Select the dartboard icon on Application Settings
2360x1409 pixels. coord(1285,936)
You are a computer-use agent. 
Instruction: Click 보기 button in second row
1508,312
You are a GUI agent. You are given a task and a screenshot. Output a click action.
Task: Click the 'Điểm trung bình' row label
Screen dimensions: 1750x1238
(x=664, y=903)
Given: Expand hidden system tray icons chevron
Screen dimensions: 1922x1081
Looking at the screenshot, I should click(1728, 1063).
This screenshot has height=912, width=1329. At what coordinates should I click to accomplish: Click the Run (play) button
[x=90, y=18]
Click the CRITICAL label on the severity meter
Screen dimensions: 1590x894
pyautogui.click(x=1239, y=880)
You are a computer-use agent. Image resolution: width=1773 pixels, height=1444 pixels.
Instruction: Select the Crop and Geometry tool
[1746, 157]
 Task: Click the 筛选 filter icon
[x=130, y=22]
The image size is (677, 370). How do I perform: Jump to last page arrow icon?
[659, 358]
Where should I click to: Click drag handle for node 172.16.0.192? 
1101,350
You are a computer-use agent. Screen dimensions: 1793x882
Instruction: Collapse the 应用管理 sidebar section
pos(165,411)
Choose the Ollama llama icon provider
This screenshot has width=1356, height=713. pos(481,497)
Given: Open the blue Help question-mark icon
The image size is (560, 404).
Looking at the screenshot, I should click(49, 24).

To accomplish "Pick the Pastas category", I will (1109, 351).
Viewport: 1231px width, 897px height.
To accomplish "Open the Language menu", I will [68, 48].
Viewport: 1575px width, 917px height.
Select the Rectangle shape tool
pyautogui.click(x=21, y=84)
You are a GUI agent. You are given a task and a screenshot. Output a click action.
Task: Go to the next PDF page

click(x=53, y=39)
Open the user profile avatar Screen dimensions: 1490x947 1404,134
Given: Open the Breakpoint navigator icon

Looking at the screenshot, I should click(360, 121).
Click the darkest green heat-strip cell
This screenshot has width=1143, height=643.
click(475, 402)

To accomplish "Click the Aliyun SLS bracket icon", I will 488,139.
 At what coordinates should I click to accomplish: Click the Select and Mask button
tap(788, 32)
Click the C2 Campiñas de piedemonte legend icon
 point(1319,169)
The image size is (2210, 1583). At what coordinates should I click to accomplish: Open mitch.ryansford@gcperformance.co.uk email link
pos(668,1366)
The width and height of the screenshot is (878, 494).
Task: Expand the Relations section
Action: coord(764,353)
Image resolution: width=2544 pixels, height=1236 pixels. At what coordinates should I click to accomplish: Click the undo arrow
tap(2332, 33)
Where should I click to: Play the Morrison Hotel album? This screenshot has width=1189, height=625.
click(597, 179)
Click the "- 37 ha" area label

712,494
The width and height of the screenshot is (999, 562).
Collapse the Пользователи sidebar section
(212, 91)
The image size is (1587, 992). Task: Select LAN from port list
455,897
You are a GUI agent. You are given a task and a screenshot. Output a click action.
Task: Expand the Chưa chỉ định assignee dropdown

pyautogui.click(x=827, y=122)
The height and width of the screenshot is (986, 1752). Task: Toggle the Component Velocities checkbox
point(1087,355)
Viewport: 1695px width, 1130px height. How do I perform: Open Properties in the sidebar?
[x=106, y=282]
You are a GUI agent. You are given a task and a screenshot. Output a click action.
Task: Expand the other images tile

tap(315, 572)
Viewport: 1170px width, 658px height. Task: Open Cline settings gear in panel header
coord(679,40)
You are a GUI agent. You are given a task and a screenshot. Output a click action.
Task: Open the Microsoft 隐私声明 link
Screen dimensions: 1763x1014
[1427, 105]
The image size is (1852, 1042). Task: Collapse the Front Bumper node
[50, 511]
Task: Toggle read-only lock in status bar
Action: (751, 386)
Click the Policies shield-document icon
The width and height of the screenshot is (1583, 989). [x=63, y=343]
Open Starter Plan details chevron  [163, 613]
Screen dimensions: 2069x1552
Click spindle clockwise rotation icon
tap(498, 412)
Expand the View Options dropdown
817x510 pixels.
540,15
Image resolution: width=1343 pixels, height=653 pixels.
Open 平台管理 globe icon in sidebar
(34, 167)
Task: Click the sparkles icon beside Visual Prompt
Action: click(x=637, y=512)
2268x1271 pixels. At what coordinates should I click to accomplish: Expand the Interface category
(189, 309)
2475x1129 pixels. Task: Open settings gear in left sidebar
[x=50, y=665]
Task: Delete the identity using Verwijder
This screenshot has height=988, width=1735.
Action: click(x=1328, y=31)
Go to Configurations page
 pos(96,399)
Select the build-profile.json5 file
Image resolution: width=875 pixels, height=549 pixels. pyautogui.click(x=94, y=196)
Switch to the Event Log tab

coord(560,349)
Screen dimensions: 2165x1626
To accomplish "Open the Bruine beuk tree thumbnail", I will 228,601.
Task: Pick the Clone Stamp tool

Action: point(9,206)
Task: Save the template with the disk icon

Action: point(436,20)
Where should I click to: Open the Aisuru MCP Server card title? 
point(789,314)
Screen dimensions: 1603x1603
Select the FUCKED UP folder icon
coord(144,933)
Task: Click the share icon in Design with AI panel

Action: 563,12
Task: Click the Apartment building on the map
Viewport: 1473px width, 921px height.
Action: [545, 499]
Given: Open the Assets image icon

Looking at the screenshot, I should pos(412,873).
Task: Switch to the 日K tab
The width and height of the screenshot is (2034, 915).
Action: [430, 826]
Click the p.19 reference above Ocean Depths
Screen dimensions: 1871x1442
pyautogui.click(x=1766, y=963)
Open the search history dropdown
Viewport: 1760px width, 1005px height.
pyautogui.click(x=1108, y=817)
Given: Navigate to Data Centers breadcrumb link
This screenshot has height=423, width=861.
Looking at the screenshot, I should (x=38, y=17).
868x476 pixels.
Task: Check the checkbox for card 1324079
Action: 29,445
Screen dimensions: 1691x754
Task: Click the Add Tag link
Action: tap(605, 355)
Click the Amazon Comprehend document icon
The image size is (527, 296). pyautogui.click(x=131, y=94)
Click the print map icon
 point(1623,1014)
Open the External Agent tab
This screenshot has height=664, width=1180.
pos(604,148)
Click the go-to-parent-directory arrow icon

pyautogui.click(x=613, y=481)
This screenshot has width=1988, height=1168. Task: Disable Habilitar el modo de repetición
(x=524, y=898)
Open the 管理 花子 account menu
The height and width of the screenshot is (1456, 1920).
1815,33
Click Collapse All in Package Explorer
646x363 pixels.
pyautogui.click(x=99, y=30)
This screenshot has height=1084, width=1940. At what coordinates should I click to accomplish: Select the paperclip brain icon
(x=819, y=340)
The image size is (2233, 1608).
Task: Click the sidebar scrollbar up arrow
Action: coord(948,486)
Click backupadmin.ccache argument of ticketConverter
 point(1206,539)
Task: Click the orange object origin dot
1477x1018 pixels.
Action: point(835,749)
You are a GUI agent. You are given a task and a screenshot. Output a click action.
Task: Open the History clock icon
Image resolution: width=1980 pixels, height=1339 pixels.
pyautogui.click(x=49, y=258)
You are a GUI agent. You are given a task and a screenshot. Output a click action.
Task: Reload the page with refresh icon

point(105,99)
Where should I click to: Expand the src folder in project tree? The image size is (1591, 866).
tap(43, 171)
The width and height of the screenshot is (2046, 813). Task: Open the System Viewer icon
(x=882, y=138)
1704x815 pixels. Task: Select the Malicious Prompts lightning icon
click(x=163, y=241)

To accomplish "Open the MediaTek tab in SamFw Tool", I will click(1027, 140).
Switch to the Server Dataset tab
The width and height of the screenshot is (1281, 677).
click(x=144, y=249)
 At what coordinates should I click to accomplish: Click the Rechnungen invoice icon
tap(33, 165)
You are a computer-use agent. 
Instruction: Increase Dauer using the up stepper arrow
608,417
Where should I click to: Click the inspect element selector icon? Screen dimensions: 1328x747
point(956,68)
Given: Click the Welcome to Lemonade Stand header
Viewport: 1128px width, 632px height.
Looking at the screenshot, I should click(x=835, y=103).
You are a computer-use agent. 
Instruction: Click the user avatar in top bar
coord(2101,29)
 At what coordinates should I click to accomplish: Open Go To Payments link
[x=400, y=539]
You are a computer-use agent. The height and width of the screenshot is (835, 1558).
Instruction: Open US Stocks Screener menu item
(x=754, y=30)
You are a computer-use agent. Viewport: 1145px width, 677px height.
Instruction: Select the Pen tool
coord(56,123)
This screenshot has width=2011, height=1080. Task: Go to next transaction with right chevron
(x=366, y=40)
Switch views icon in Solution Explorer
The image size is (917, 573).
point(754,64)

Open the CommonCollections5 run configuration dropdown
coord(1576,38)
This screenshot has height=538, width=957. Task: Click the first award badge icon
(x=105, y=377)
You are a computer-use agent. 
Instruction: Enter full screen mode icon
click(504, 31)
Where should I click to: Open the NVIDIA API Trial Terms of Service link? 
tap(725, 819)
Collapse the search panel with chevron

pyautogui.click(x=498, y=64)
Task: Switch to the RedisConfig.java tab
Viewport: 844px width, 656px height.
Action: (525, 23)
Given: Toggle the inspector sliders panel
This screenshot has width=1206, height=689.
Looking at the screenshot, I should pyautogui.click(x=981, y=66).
########################################
WHAT THIS TASK INVOLVES: Output only the lines from the line that contains "Switch views icon in Solution Explorer" through the end of the entries, both included, exactly as they appear.

RESPONSE:
Switch views icon in Solution Explorer
The image size is (917, 573).
point(754,64)

Open the CommonCollections5 run configuration dropdown
coord(1576,38)
This screenshot has height=538, width=957. Task: Click the first award badge icon
(x=105, y=377)
You are a computer-use agent. 
Instruction: Enter full screen mode icon
click(504, 31)
Where should I click to: Open the NVIDIA API Trial Terms of Service link? 
tap(725, 819)
Collapse the search panel with chevron

pyautogui.click(x=498, y=64)
Task: Switch to the RedisConfig.java tab
Viewport: 844px width, 656px height.
Action: (525, 23)
Given: Toggle the inspector sliders panel
This screenshot has width=1206, height=689.
Looking at the screenshot, I should pyautogui.click(x=981, y=66).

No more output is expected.